> Problem statement
What you return should be the complete data below, word for word, with no pictures in it.

> Material provided
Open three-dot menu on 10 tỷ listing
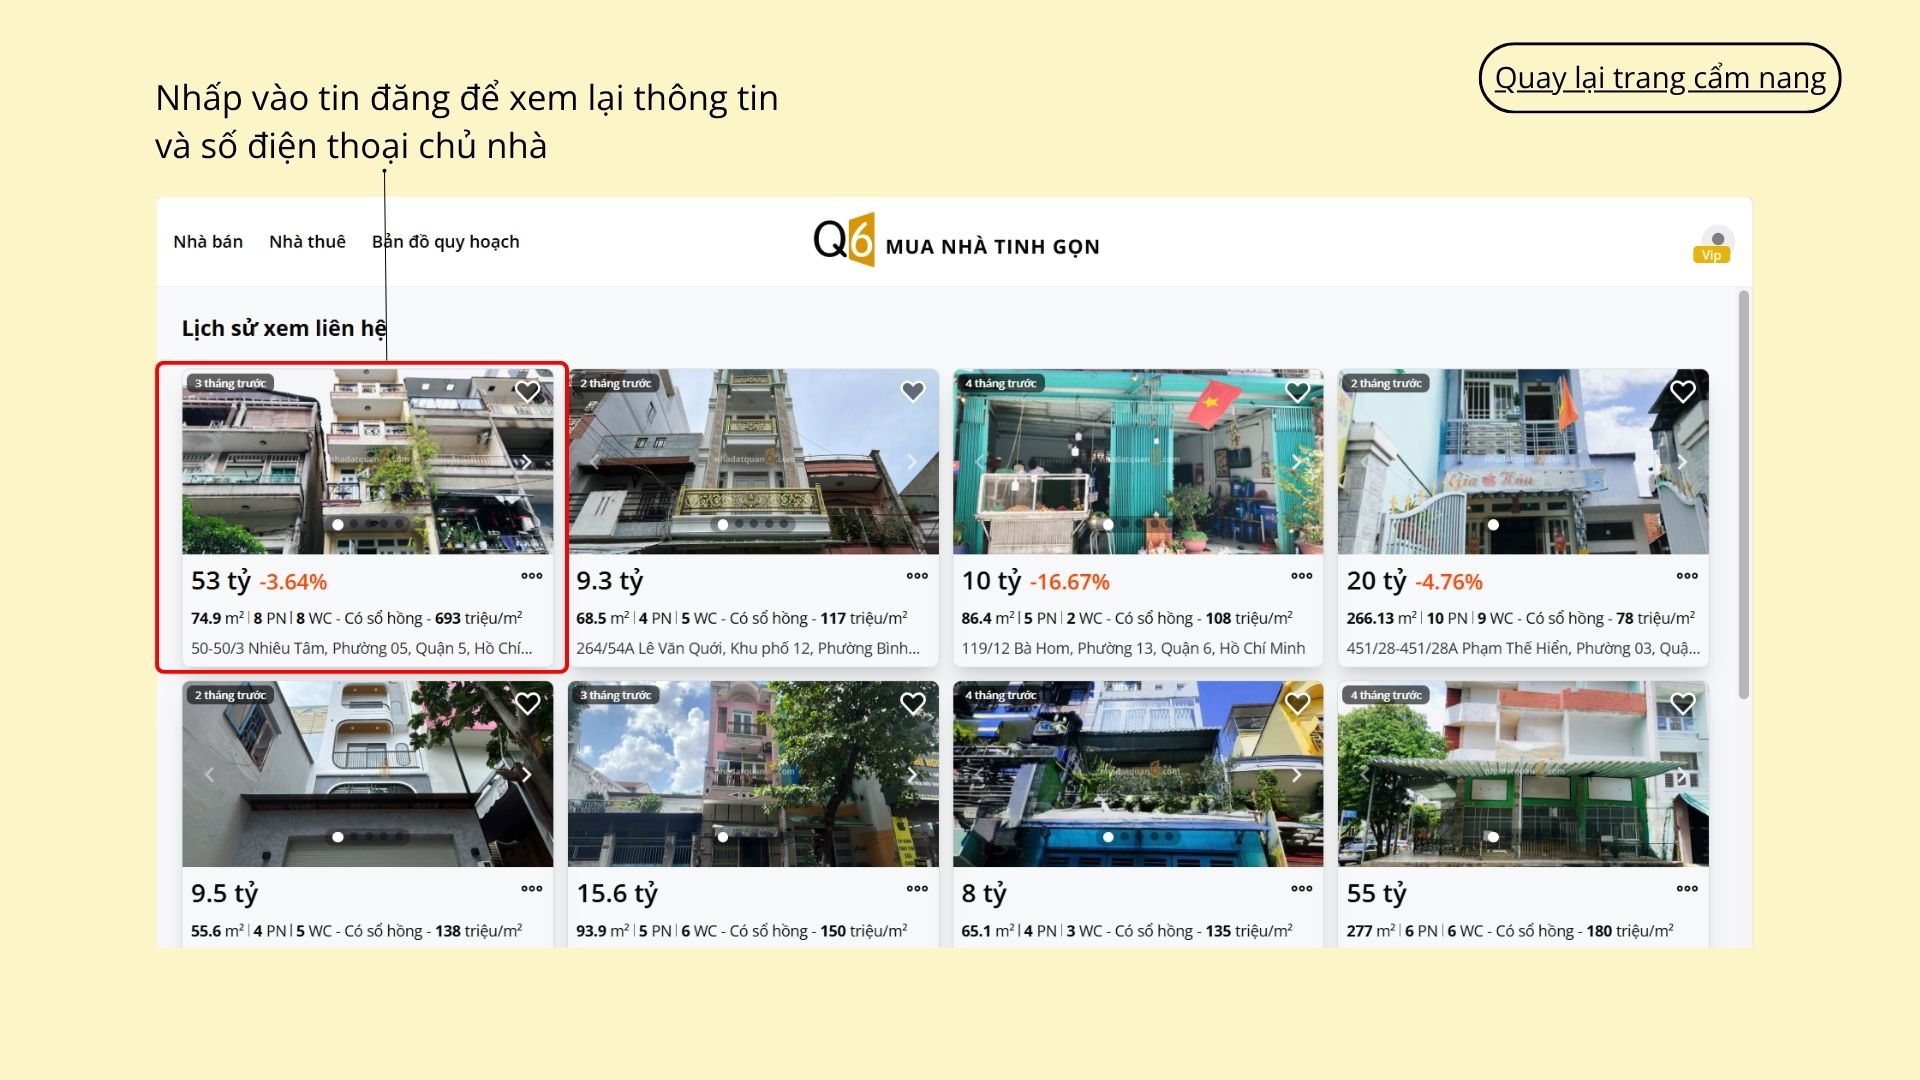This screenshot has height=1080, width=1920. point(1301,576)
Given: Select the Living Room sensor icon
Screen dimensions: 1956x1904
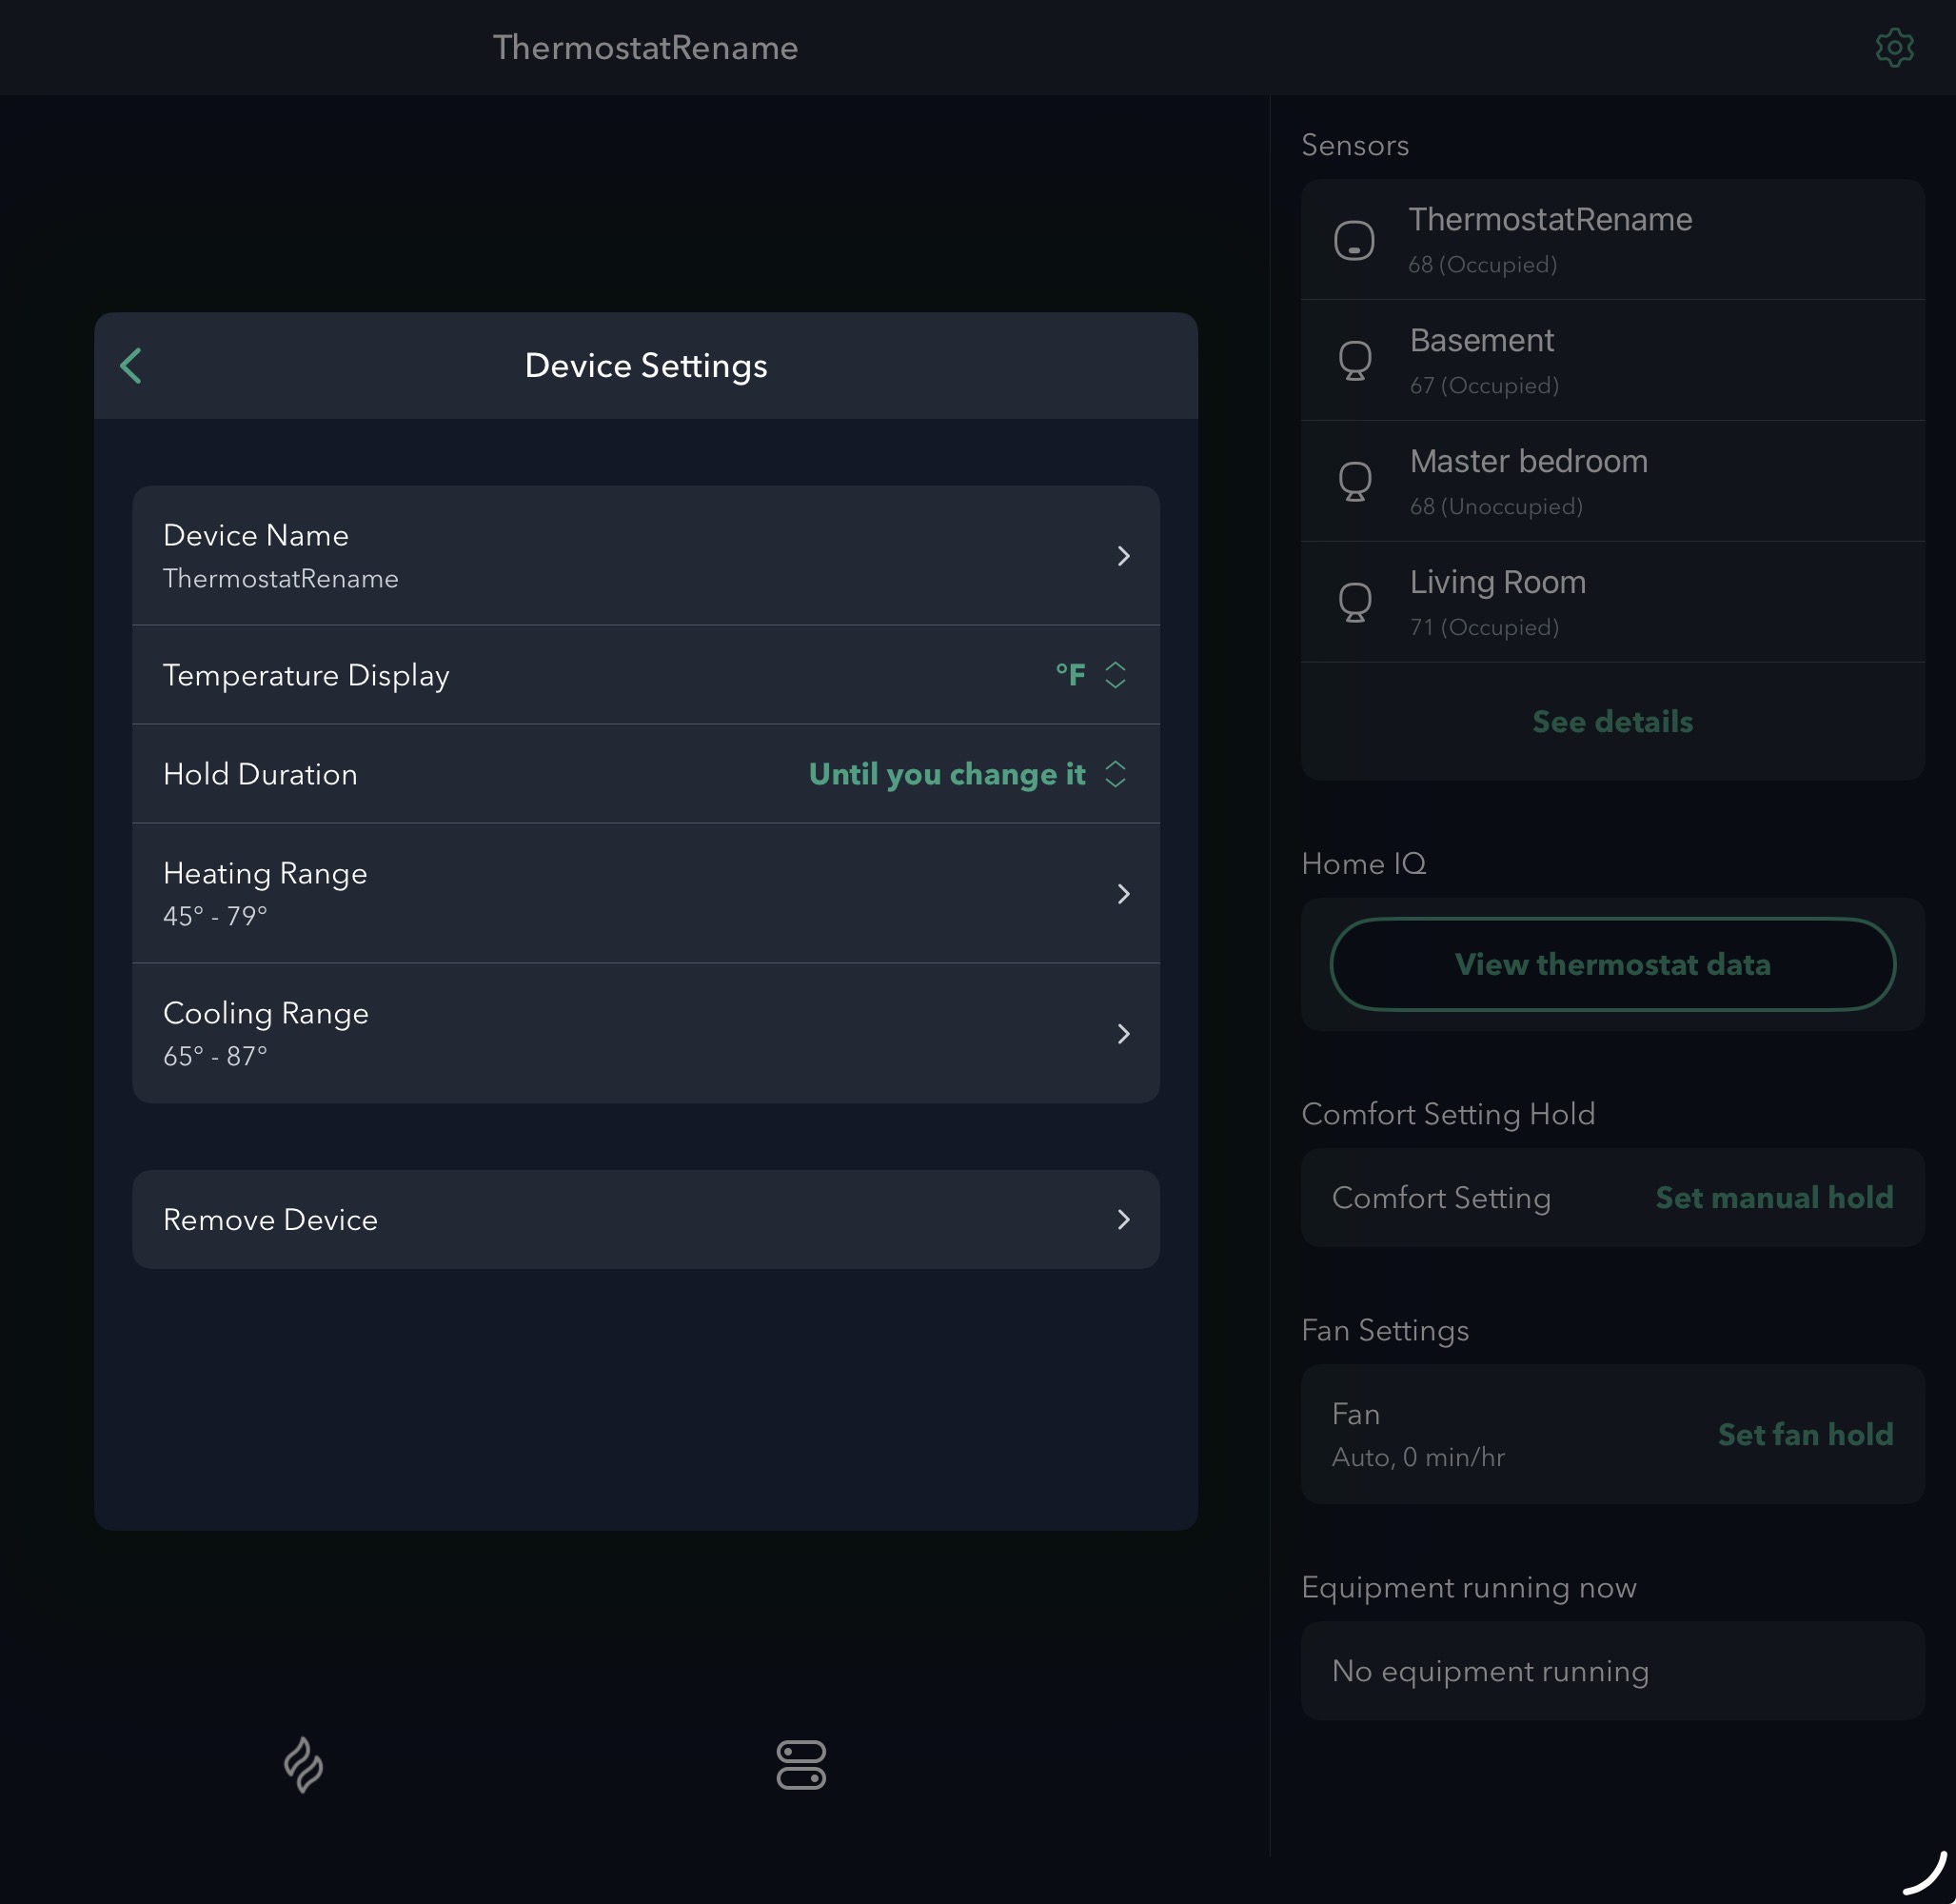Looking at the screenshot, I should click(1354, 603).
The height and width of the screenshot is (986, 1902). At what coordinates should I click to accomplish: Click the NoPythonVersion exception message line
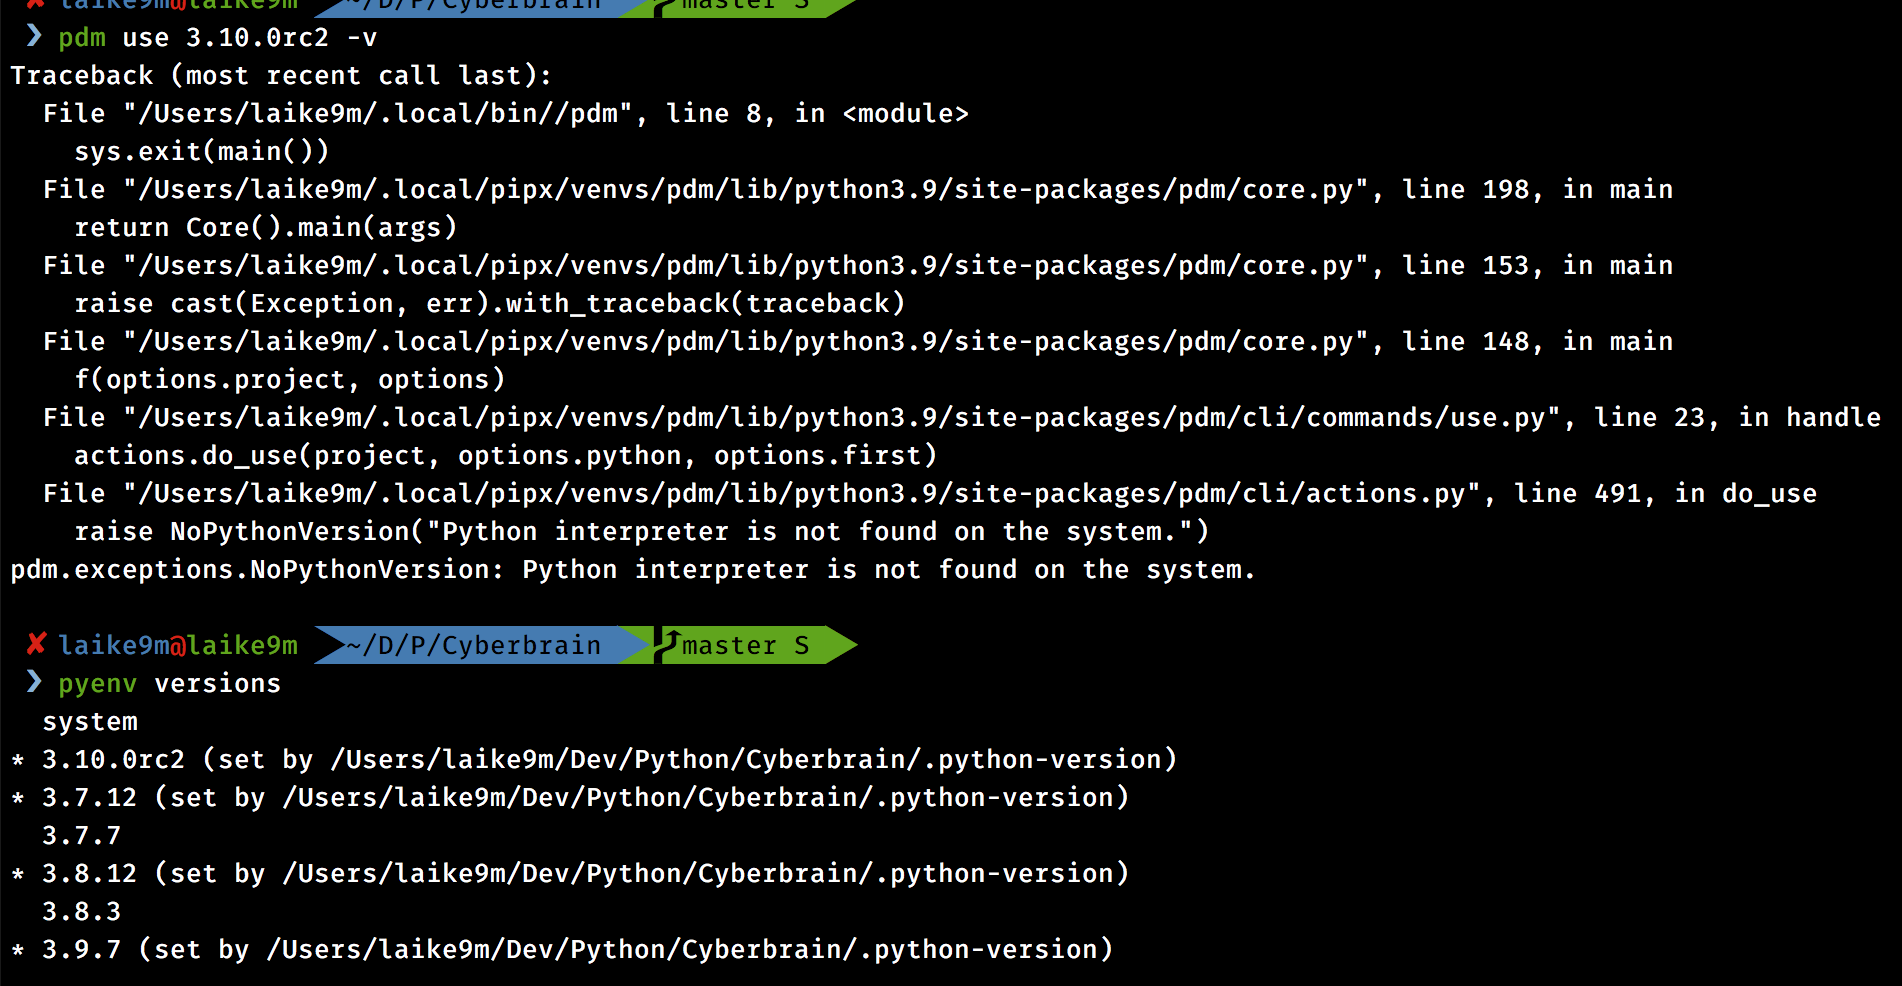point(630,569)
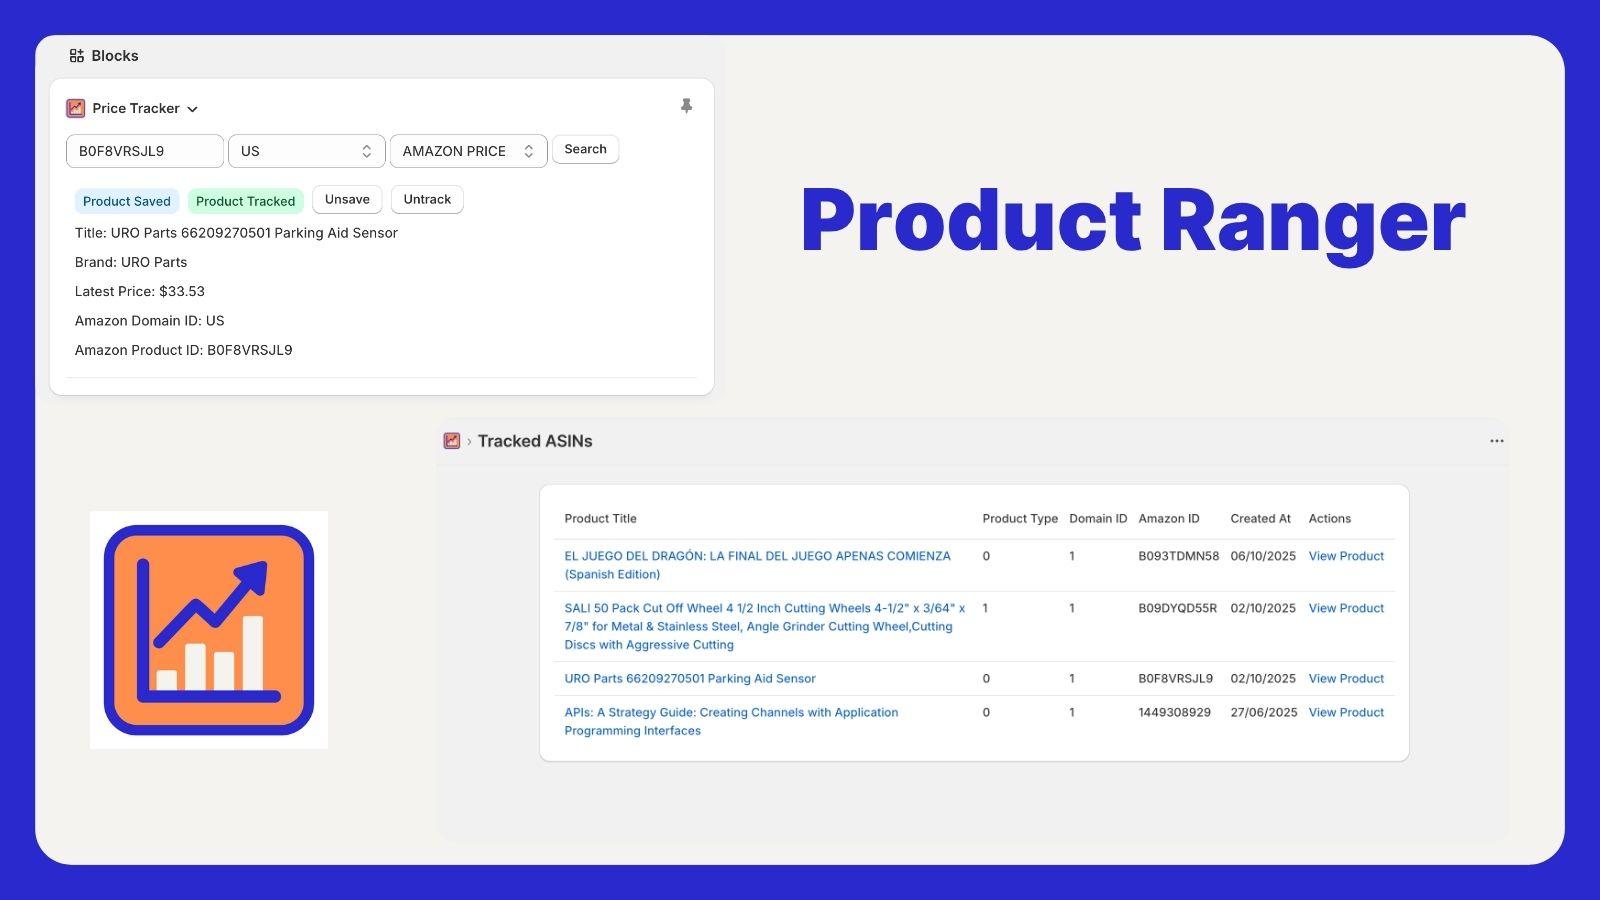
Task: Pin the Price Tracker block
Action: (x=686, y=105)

> Written solution
Open three-dot menu on 10 tỷ listing
This screenshot has height=1080, width=1920. point(1301,576)
Given: Select the Living Room sensor icon
Screen dimensions: 1956x1904
Looking at the screenshot, I should click(1354, 603).
The height and width of the screenshot is (986, 1902). At what coordinates should I click to accomplish: Click the NoPythonVersion exception message line
point(630,569)
Task: Pin the Price Tracker block
Action: (x=686, y=105)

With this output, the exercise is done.